Nahost-Experte Bunzl: Palästinenser für neue Intifada zu „erschöpft“
Jerusalem/Wien (APA) - Der Nahost-Experte John Bunzl vom Österreichischen Institut für Internationale Politik (oiip) glaubt nicht daran, das...
Jerusalem/Wien (APA) - Der Nahost-Experte John Bunzl vom Österreichischen Institut für Internationale Politik (oiip) glaubt nicht daran, dass die Entscheidung von US-Präsident Donald Trumps, Jerusalem als Hauptstadt Israels anzuerkennen, zu einer neuen Intifada führen wird. „Die Bevölkerung ist ziemlich erschöpft und demoralisiert.“
Es werde sicher Demonstrationen und isolierte Aktionen geben, aber keine Ausweitung zu einer generellen Erhebung der Palästinenser.

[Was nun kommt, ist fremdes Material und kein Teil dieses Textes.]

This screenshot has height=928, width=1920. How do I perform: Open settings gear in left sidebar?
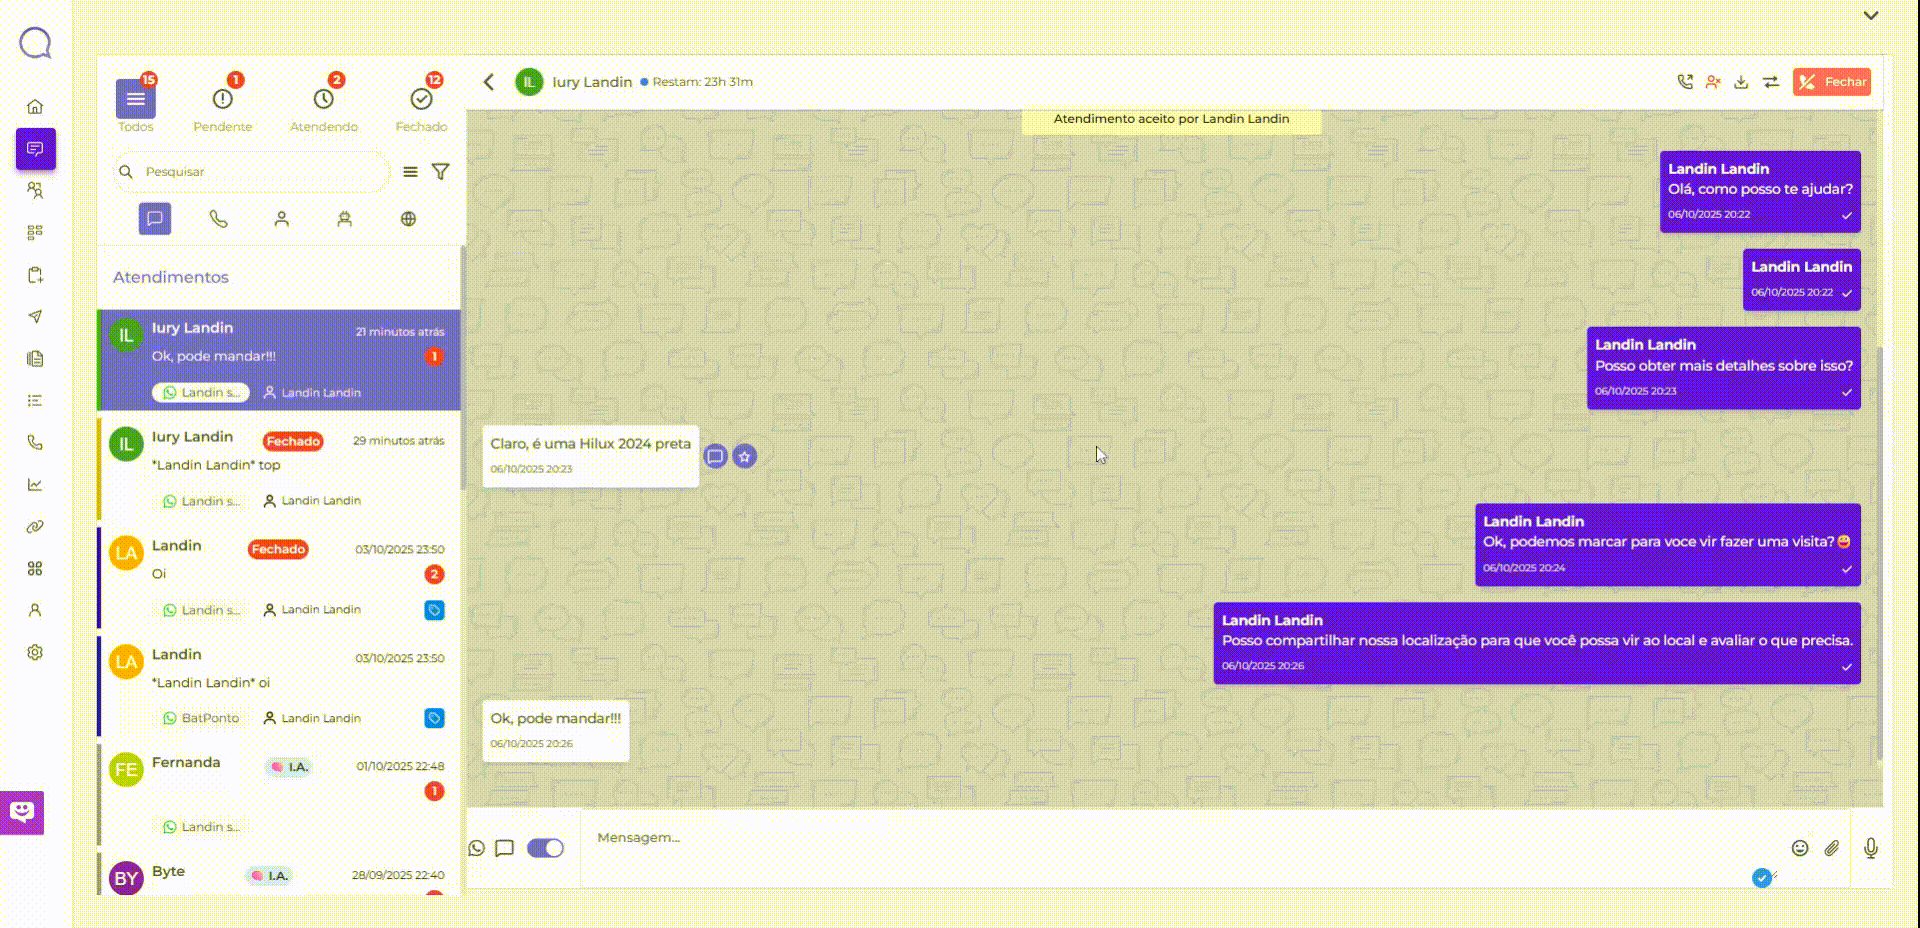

Die Entscheidung Trumps hat Bunzl nicht überrascht. Dem US-Präsidenten sei alles zuzutrauen, außerdem habe er diesen Schritt mehrfach angekündigt. Die Betonung der Zwei-Staaten-Lösung durch Trump sei nur ein „Lippenbekenntnis“. Nichts an der bisherigen Politik des US-Präsidenten lasse auf eine Zwei-Staaten-Lösung hoffen. „Außer man versteht darunter eine als Staat deklarierte Ansammlung von kleinen Reservaten in den besetzten Gebieten, die von Israel kontrolliert werden.“
Für die Rechte in Israel gehe hingegen eine Traum in Erfüllung. Aber nicht nur die regierende Likud-Partei von Benjamin Netanyahu habe die Entscheidung Trumps begrüßt, auch die Arbeiterpartei und einige Partei links von dieser hätten sich positiv geäußert. Die Entscheidung sei die „Bestätigung der zionistischen Grundthesen und des Anspruchs des jüdischen Volkes auf Jerusalem als ewige Hauptstadt“. Das heiße aber nicht, dass es den langfristigen Interessen Israels diene, so Bunzl.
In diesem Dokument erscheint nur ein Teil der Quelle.